Re: big datasets and careless responding

Andy W
Surveys I have worked on previously (variants of Monitoring the Future) have placed a "false drug" question to spot folks who said they took everything all the time.

They would also eliminate folks based on the impossibility of some drug habits. So the drug questions would have frequency of use, once in a month, once in a week, every day etc. Everyday is feasible for smoking cigarettes - not so much for heroin. So they had rules to eliminate surveys if they stated too high a frequency for too many drugs. Ad-hoc, but that is scalable to large datasets.

Andy W
apwheele@gmail.com
http://andrewpwheeler.wordpress.com/
Reply | Threaded
Open this post in threaded view
|

Re: big datasets and careless responding

Bruce Weaver
Administrator
In reply to this post by Maguin, Eugene
Hi Gene.  I've not yet used it myself, but I wonder if DETECTANOMALY (GUI: Data > Identify Unusual Cases) would be useful.  

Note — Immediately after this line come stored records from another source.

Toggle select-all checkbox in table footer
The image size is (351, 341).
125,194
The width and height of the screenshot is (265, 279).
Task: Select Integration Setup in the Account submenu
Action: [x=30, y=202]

http://www.ibm.com/support/knowledgecenter/SSLVMB_24.0.0/spss/data_validation/syn_detectanomaly.html

Cheers,
Bruce

Maguin, Eugene wrote
My question is for those of you who analyze or have analyzed big online or paper based health and behavior datasets. Respondents do all sorts of things and the results of some of those things can be easily dealt with but not so much for others. Scenario: Drug and alcohol (D&A) use question section and a social/behavioral use consequences section. D&A framed as recentness or frequency; consequences framed the same. Consider, for instance, a 100K respondent dataset. Dataset is clean in conventional terms. I'm interested in looking at sets of items against sets of other items, e.g., D&A against consequences. My first question is about detecting and quantifying response patterns and my second question is the criteria and the decisions you make about those patterns. As a specific pattern, consider that 3% say 'past month' to all D&A items and 5% say 'past year' to all consequences items. I know there is a literature on 'careless responding' but it doesn't seem scalable.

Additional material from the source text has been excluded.